At Course Completion

After completing this course, students will be able to:

  • Understand FIM concepts and components.
  • Understand the scenarios for which FIM is appropriate.
  • Manage users, groups, policy, and credentials through the FIM Portal.
  • Synchronize identity data between the FIM Portal and other systems such as Active Directory.
  • Incorporate other data sources such as HR feeds.
  • Understand the issues involved in loading existing data (initial load and disaster recovery).
  • Understand the technical architecture of FIM.
  • Configure security for different levels of user.
  • Extend the schema to incorporate new objects and attributes.
  • Modify the interface, including look and feel, new or modified forms, and navigation.
  • Understand the features, tools, and issues that will be important when operating, auditing, and troubleshooting FIM in a production environment.
  • Incorporate custom workflows.

Course Outline

Module 1: Introducing Microsoft Forefront Identity Manager 2010

This module provides a tour of many of the built-in features of FIM explored through the user experience. It explores with the FIM interface and high level architecture, and covers the business need that FIM addresses.

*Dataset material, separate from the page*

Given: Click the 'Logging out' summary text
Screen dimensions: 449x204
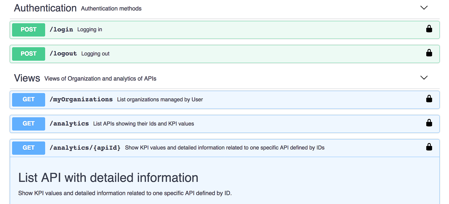Looking at the screenshot, I should pos(95,54).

  • Lesson 1: Introducing FIM
  • Lesson 2: The User Management and User Experience
  • Lesson 3: Group Management

Lab : The User Management and User ExperienceLab : Simple Group Management

  • Exercise 1: Log on and take a look at the environment
  • Exercise 2: Create a contractor
  • Exercise 3: Edit your new user, and try logging on
  • Exercise 4: Add another user and see different permissions being applied

After completing this module, students will be able to:

  • Understand the additional identity management requirements that FIM addresses (as compared to ILM 2007).
  • Understand the very high level architecture of FIM.
  • Operate FIM as a user, understanding the high level functionality.

Module 2: Key Concepts

This module introduces and explores the key concepts: sets, activities, workflows and policies, how permissions are granted, how workflows are triggered, and different types of workflow.

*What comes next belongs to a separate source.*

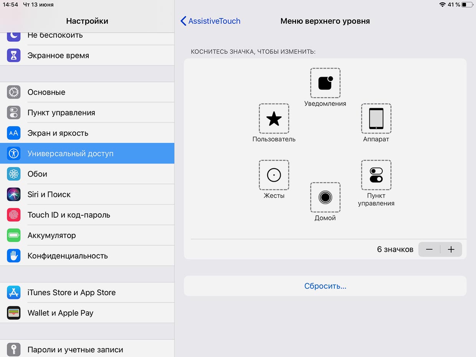
Task: Tap the Жесты gesture icon
Action: point(274,175)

  • Lesson 1: Policies, Sets, Workflows – Concepts, Design Philosophy
  • Lesson 2: Policies – Permission-granting (Only) MPRs
  • Lesson 3: Workflow MPRs

Lab : Permission-granting MPRs

  • Exercise 1: A look at a permission-granting MPR and some sets
  • Exercise 2: Permission-granting MPRs for self-service
  • Exercise 3: Make some changes to permission-granting MPRs

Lab : Workflow MPRs

  • Exercise 1: Examine some workflows
  • Exercise 2: Examine some other MPRs
  • Exercise 3: Modify a workflow MPR
  • Exercise 4: Work out who can remove whom from groups

After completing this module, students will be able to:

  • Understand how sets, workflows, and management policy rules (MPRs) are used to manage requests.
  • Make simple modifications to permissions and other MPR features.

Module 3: User and Group Management

This module provides detailed coverage of users and groups, including data entry; interesting attributes; different types of groups; group expiration, renewal, and ownership; the relationship with groups in Active Directory and other systems; and limitations.

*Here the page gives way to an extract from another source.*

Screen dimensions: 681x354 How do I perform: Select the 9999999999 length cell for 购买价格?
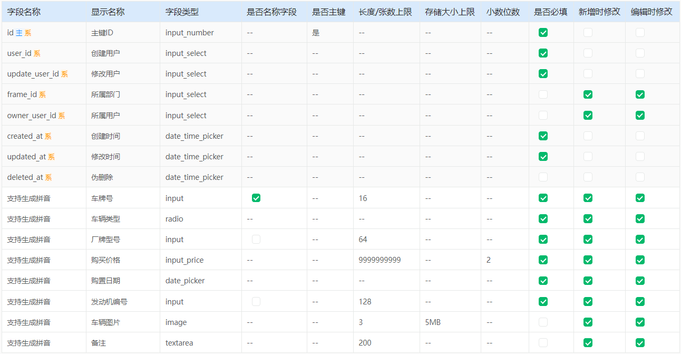click(x=380, y=260)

  • Lesson 1: Users and the Portal
  • Lesson 2: Groups and the Portal

Lab : More About Users

  • Exercise 1: Examine the attributes of a user accoun

Lab : More About Groups

  • Exercise 1: Groups calculated on other groups

After completing this module, students will be able to:

  • Manage users in the FIM Portal, including sources of user objects, entering data, searching, and attributes, etc.
  • Manage groups in the FIM Portal, including the different types of groups and how they relate to Active Directory.
  • Understand the part that MPRs play in managing users and groups.

Module 4: Synchronizing Objects That Originate in the FIM Portal

This module begins with a reminder of how synchronization works in ILM 2007. Then it covers how FIM can be used to provision, manage, and deprovision AD and other sources; how FIM attributes authority and precedence; how to create codeless outbound inbound rules; and the coexistence of classic and codeless rules.


  • Lesson 1: Declarative Synchronization Rules Overview
  • Lesson 2: Outbound Declarative Sync Rules
  • Lesson 3: Inbound Synchronization
  • Lesson 4: Managing Active Directory without Code

Lab : Outbound Synchronization

  • Exercise 1: Investigate AD provisioning
  • Exercise 2: Investigate the AD outbound synchronization rule
  • Exercise 3: Add another outbound flow to AD

Lab : Inbound Synchronization

  • Exercise 1: Investigate and modify inbound synchronization

Lab : Managing Active Directory Without Code

  • Exercise 1: Make the DNs depend on department
  • Exercise 2: Enabling/disabling/deprovisioning an AD account according to user status
  • Exercise 3 (Optional interactive): Use an additional rule for disabling accounts

Lab : Adding and Provisioning a New Source

  • Exercise 1: Creating a New Source and Provisioning it with Accounts

After completing this module, students will be able to:

  • Understand the benefits and limitations of synchronization rules (versus “classic” rules).
  • Implement inbound and outbound synchronization rules.
  • Configure synchronization rules to manage Active Directory.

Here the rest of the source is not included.